▸ **WHAT IS NEEDED**:
In the forum thread, rewrite the passage from "It looks pink" up to and including "you take another?", replacing "far over" with "off to the side".
*** PROVIDED TEXT
# Approximately 8 dpo with Amazon cheapie



## Lovelace13

Start of a bfp or evap?


----------



## tdog

That line seems to far over so I'm unsure :shrug: xx


----------



## star25

It looks pink but does look far over unless that's where the line is meant to be, have you got any brands you can try?


----------



## HopefulPony

I see it but it is very far over, can you take another?


----------



## Bevziibubble

I agree with the others it seems far over. I would test again and good luck


----------



## Lovelace13

I have a frer and a ClearBlue for tomorrow!


----------



## Bevziibubble

Lovelace13 said:


> I have a frer and a ClearBlue for tomorrow!

  
Fingers crossed :)


----------



## Lovelace13

Maybe I’ve got a bad batch of these cheapies?


----------



## Lovelace13




----------



## Lovelace13

Dried


----------



## Becca_89

I wouldn’t be able to trust them personally, as the line is in different places, but at least one of them look positive! Good luck for the frer!


----------



## NightFlower

Lovelace13 said:


> Dried
> 
> View attachment 1105332

Dried they look positive.


----------



## tdog

I agree they look positive dried its just that one that was to far over:shrug: don't no if I would trust any test right now they all seem dodgy :haha: xx


----------



## happycupcake

One looks incorrect and the other looks as it should for a positive. Good luck :)


----------



## love.peace

These all look positive to me. Good luck for your next tests x


----------



## Classic Girl

Those are positive! Take the FRER! NOW


----------



## Lovelace13

I can’t tell if I see a squinter or not irl.. I should have waited haha


----------



## NightFlower

Sorry frer looks negative. Maybe you'll see something on them in the morning


----------



## Bevziibubble

Good luck for your next test <3


----------



## Lovelace13

BFN this morning:/


----------



## NightFlower

Sorry :hugs:


----------



## Lovelace13

BFN picture:


----------



## tdog

So sorry love :hugs: xx


----------



## Bevziibubble

:hugs:


----------



## Lovelace13

I couldn’t help it and tested again. Maybe indent?


----------



## tdog

Lovelace13 said:


> I couldn’t help it and tested again. Maybe indent?
******
*** AVAILABLE DATA
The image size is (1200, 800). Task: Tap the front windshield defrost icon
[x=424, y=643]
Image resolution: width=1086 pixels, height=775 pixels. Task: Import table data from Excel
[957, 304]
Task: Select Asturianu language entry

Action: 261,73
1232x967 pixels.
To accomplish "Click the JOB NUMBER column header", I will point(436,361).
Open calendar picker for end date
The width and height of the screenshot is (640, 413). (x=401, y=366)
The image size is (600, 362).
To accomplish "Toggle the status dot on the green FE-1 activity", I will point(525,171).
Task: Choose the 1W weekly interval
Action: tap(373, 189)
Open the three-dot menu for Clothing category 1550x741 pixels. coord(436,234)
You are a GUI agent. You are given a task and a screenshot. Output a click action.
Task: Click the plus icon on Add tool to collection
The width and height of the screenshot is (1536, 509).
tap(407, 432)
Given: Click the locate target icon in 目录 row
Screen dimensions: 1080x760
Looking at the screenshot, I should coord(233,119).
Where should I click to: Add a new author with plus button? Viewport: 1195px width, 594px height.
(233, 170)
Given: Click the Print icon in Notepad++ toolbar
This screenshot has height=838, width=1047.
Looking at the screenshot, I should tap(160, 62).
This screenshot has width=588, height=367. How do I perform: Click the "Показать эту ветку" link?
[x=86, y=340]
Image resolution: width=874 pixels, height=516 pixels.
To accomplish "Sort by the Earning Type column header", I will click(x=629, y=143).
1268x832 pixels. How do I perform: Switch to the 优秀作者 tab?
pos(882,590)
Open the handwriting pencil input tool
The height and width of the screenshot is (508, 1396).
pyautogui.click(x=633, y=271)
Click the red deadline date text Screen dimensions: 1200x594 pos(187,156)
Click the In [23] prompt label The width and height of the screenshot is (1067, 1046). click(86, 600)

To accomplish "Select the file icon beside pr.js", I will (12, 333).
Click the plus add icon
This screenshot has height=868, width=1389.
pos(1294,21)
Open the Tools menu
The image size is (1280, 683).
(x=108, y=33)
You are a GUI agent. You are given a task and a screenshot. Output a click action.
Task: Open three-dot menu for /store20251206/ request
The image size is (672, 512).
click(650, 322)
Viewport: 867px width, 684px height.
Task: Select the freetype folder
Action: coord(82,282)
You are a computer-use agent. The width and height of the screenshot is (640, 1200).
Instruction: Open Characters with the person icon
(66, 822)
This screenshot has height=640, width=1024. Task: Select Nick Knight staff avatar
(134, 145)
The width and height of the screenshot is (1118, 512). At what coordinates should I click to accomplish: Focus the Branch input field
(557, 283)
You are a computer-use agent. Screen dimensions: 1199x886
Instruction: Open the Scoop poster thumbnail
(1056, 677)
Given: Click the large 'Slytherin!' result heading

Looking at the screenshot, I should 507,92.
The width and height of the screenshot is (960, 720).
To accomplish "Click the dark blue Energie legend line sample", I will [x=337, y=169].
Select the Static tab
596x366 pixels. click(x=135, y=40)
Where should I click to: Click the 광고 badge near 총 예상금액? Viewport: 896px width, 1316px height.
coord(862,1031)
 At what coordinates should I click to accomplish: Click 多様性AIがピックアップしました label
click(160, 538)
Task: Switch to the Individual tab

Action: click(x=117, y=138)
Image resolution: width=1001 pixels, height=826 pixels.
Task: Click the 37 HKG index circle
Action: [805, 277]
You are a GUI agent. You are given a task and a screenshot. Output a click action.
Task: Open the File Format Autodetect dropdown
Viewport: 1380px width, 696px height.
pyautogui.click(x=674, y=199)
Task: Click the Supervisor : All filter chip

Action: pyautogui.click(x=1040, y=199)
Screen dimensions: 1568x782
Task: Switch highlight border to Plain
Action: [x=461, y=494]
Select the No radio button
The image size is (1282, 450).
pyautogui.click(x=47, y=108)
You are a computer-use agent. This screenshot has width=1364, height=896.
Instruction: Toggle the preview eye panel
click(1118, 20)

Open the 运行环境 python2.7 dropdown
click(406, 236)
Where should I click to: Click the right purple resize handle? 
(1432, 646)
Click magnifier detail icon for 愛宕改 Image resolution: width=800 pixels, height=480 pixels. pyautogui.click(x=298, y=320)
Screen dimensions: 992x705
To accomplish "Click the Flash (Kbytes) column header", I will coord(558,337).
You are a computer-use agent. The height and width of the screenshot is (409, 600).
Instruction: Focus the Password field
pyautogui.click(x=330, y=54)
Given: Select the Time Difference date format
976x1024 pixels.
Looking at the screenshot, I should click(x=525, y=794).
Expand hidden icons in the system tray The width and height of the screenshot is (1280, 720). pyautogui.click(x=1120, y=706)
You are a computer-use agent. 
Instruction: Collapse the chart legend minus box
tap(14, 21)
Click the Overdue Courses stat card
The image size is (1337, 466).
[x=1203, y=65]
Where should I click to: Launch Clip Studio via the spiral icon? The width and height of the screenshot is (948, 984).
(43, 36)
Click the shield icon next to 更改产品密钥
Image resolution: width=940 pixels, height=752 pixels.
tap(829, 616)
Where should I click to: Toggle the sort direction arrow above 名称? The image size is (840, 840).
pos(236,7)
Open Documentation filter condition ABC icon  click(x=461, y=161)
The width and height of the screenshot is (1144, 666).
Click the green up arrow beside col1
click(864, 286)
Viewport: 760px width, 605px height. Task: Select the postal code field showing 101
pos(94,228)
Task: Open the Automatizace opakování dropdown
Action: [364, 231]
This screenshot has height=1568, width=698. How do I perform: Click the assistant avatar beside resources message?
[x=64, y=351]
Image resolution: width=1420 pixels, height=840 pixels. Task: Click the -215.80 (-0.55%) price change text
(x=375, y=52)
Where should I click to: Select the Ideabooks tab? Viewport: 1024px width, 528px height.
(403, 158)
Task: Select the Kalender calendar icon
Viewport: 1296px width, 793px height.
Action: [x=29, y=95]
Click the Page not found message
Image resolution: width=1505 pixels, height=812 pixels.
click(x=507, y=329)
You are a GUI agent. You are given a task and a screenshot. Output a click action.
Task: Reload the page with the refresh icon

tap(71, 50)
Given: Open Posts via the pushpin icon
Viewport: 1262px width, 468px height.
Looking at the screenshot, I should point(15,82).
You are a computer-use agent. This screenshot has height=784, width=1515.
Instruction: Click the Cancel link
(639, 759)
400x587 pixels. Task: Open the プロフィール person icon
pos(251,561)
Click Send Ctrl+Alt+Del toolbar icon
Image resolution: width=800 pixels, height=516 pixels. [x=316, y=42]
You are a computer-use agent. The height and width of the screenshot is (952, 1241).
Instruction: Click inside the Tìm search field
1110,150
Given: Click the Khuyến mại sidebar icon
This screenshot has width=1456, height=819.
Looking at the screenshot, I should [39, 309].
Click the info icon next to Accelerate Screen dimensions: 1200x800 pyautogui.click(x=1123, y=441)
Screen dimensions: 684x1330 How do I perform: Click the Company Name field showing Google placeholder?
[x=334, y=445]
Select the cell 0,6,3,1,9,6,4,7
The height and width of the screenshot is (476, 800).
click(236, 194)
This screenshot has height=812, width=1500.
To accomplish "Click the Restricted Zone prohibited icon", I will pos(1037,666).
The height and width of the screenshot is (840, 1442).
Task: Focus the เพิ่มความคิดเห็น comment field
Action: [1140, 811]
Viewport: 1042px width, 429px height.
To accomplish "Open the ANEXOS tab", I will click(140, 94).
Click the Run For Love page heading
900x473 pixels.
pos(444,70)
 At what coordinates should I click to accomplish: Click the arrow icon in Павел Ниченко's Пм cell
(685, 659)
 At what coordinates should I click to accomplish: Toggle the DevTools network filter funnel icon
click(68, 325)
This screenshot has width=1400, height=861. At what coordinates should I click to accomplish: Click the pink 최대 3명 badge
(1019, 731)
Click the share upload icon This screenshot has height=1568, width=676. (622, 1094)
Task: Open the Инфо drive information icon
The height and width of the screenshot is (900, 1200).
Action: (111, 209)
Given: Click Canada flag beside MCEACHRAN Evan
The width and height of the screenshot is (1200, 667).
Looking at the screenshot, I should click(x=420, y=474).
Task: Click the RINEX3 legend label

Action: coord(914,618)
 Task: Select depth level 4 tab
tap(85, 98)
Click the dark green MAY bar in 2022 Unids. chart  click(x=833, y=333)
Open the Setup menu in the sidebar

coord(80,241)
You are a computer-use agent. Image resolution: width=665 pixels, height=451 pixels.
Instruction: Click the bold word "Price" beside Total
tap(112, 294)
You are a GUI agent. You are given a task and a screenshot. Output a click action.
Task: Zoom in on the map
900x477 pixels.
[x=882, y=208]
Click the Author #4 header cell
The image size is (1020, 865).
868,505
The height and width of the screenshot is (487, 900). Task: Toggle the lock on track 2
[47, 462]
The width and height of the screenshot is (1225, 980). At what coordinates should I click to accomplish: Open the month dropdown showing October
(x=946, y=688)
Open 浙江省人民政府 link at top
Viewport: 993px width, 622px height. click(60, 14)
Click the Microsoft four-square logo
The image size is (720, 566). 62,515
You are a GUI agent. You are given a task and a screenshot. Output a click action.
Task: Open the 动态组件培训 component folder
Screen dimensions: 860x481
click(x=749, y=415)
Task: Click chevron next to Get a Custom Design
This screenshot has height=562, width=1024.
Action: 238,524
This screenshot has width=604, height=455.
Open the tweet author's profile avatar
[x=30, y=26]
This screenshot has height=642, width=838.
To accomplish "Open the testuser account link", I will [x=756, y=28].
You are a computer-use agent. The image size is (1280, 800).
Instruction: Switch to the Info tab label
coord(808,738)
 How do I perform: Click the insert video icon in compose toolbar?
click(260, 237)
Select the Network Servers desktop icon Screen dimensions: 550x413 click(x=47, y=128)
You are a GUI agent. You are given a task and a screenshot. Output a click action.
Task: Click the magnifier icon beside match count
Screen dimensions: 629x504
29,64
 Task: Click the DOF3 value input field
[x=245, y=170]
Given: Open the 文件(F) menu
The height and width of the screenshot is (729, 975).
******
▸ **SOLUTION TO THE EXERCISE**:
It looks pink but does look off to the side unless that's where the line is meant to be, have you got any brands you can try?


----------



## HopefulPony

I see it but it is very off to the side, can you take another?